WORK INSTRUCTION 1
Copy word for word the part of the passage on U.S. dairy markets starting with "As a result, the" and going on through "sustained price improvement.".
WORK INSTRUCTION 2
Resume the passage on U.S. butterfat and cheese markets, picking up right after its last sentence.

SOURCE DOCUMENT
-------
The good news is that domestic demand for milkfat was generally positive in 2025. Retail butter sales over the holidays grew by 2.8% even as the USDA’s total domestic utilization of butter showed a slowdown in October and November. Even more positively, demand is poised to improve in 2026, particularly as the latest science continues to support the health benefits of consuming dairy fats, and the Whole Milk for Healthy Kids Act will support additional milkfat utilization once fully adopted.
However, the fundamental challenge for butterfat remains supply. Not only are U.S. dairy farms producing substantially more milk than a year ago, but as a result of improvements in genetics, nutrition and management practices, butterfat tests have been climbing exponentially and have outpaced protein. In fact, the fat-to-protein ratio has increased to such an extent that there is an excess of butterfat in the milk for cheddar cheese production.
As a result, the U.S. has needed to compete for international sales in order to balance the market. Unfortunately, building relationships and securing new business with international customers takes time and investment. The good news is that many butter, anhydrous milkfat and whole milk powder manufacturers are doing just that, with the U.S. posting its best export year for those products in over a decade.
Looking ahead, butterfat supplies are likely to remain plentiful without a broader slowdown in milk production as milkfat tests show little signs of slowing even as farmers adjust rations. As such, accelerating demand for U.S. milkfat at home and abroad will be paramount to seeing sustained price improvement.
Cheese
While U.S. protein and butterfat markets are relatively straightforward, the U.S. cheese market is filled with mixed signals.
Cheese production is growing at a rapid pace (up 2.9% in 2025), but it has been far from onerous for much of the year. Instead, the biggest challenge has been domestic demand. The USDA’s World Agricultural Supply and Demand Estimates (WASDE) report showed domestic utilization of cheese is virtually flat (up 0.0%) over the last 12 months (Figure 4).
-------
DATA EXTRACT
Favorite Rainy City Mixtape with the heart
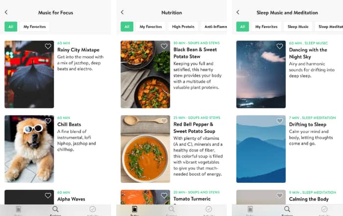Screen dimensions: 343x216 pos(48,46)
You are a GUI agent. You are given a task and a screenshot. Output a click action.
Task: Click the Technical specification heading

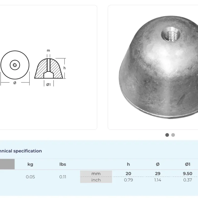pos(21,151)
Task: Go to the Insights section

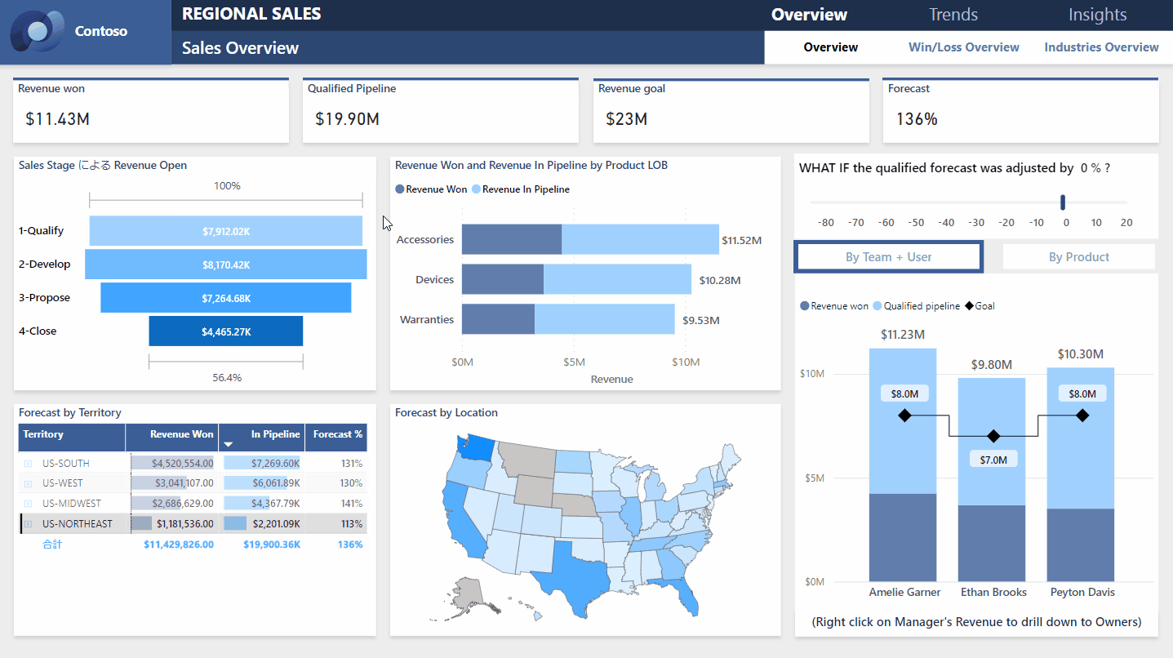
-------
EXPECTED ANSWER 1
As a result, the U.S. has needed to compete for international sales in order to balance the market. Unfortunately, building relationships and securing new business with international customers takes time and investment. The good news is that many butter, anhydrous milkfat and whole milk powder manufacturers are doing just that, with the U.S. posting its best export year for those products in over a decade.
Looking ahead, butterfat supplies are likely to remain plentiful without a broader slowdown in milk production as milkfat tests show little signs of slowing even as farmers adjust rations. As such, accelerating demand for U.S. milkfat at home and abroad will be paramount to seeing sustained price improvement.

EXPECTED ANSWER 2
Much of the domestic softness can be attributed to broader economic challenges as consumers eschew foodservice, particularly quick-service restaurants, in search of savings. Foodservice foot traffic trailed prior-year levels for most of the year. Of note, large pizza chains appear to have been hit especially hard as consumers not only order out less frequently but have also leaned toward other cuisines that utilize cheese to a lesser extent.
Positively, U.S. exports of cheese have soared (up 20%), and, with one month of data to go, are well on pace to set a new annual record for the third time in four years, as U.S. manufacturers capture a greater share of growing global demand.
As we move further into 2026, we are optimistic that U.S. cheese consumption should stabilize, and global demand will maintain its bullish pace, which should support positive price movement. However, if the U.S. economy wobbles or GLP-1 adoption truly reduces consumers’ appetite for dining out, prices may struggle to gain much momentum without a supply correction.
Outlook for 2026
Given the relatively abundant supply in the market today and a demand picture that is filled with diverging trends, the state of the dairy market in 2026 leans to the bearish side, with the exception of proteins. In order to see a sustained rally in prices across the dairy complex, at least one of three things will have to happen: either U.S. milk production slows, European milk production cools or U.S. domestic consumption – particularly for cheese – improves. None appear imminent at time of writing, but all are entirely feasible, particularly as we look to the back half of the year.